In the late eighties or the early nineties the Antiquities Department, under Professor Sayed Tawfik, reclaimed the Davies House for the SCA.
The Construction of the house.
The same as most houses in the area, the “De Garis Davies” house has been constructed from mud-brick, covered with mud.
Over time, there have been a lot of additions to the house, the first time in 1912 and then again in 1913 en 1925.
Bits and pieces have been added and removed over the years and even a (fake) dome, which adorns the house today has been added for a BBC documentary about Howard Carter in 2005 (I wonder why they didn't use the original house).
fig. 7. A scene form the BBC Documentary, where the house was used as a "stand-in" for Howard Carter's house.
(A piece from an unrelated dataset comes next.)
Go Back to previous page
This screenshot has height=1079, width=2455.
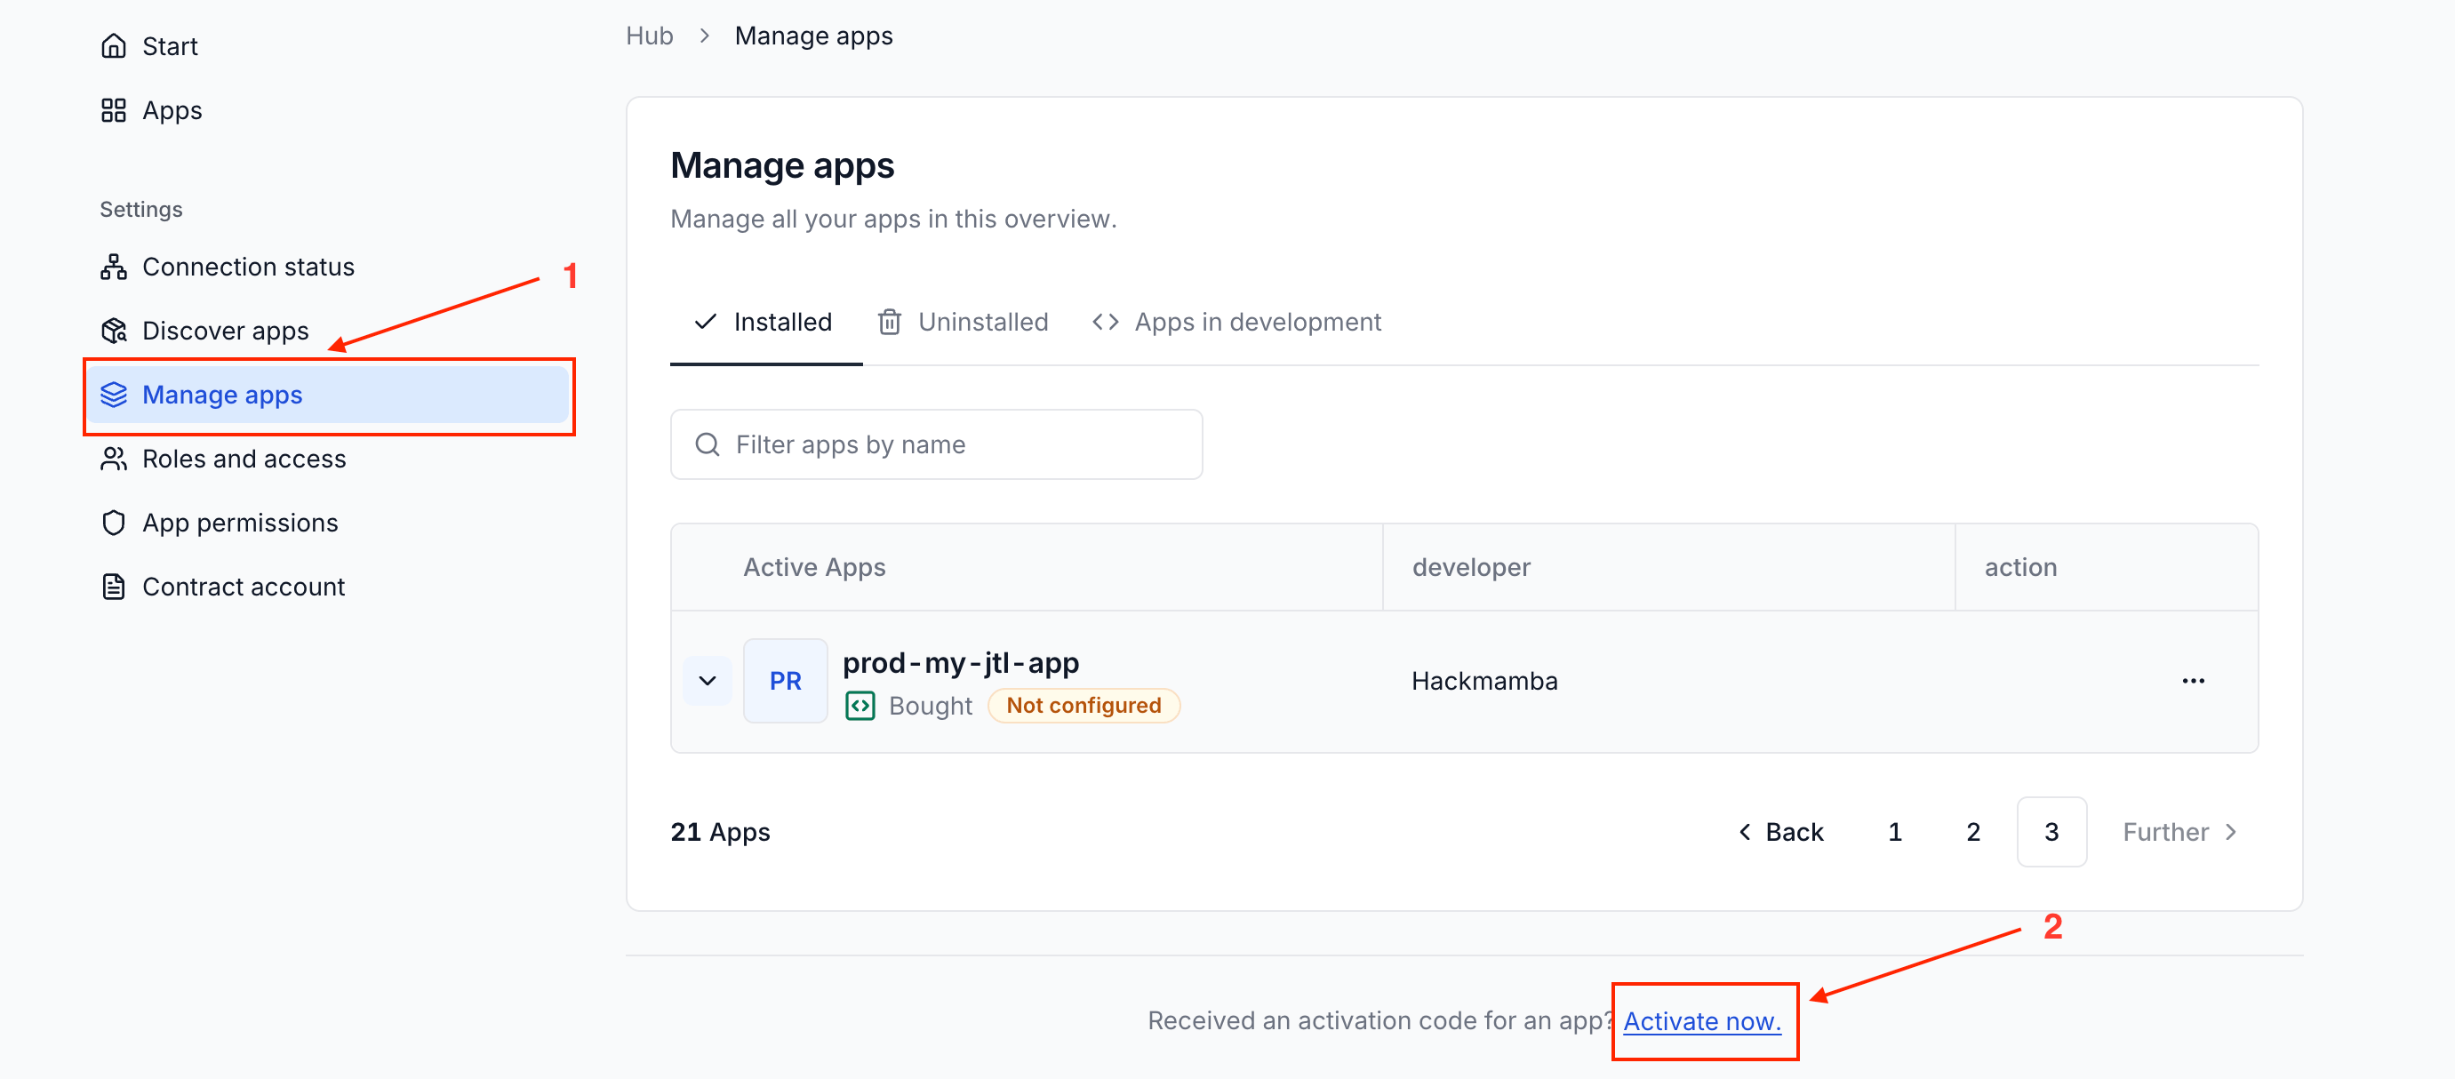pyautogui.click(x=1781, y=832)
Most of the doors, windowpanes, tiles, etc. seem to be original, although one can never be sure for 100%. When Alan Gardiner said that it was a “hospitable house in the midst of the Theban tombs”, he was quite right.
With some renovation and proper care, I am sure that it could be used again as a dig house and make the people who would live there, feel at home in this magical environment. Especially since they have installed lights that shine on Hatshepsut’s mortuary Temple.
The house is divided into several parts:
Going right after entering the house you enter the office, To the left are three rooms: two larger ones that at one time must have been in use as living quarters and a smaller room, which could have been in use as a small office as well.
From the main hall you enter the courtyard in which there are two buildings: To the right a kitchen and storage facility, to the left you enter the toilets and three sleeping quarters. Immediately to the right, once you leave the main hall, is a storage room for water.
The other (storage) rooms can only be entered when you go around the outside. These have probably been stables of some kind or extra storage space.
The house is surrounded on one side by a stone fence (south side) and a mud-brick wall (north and west side).
In front of the house there’s a veranda.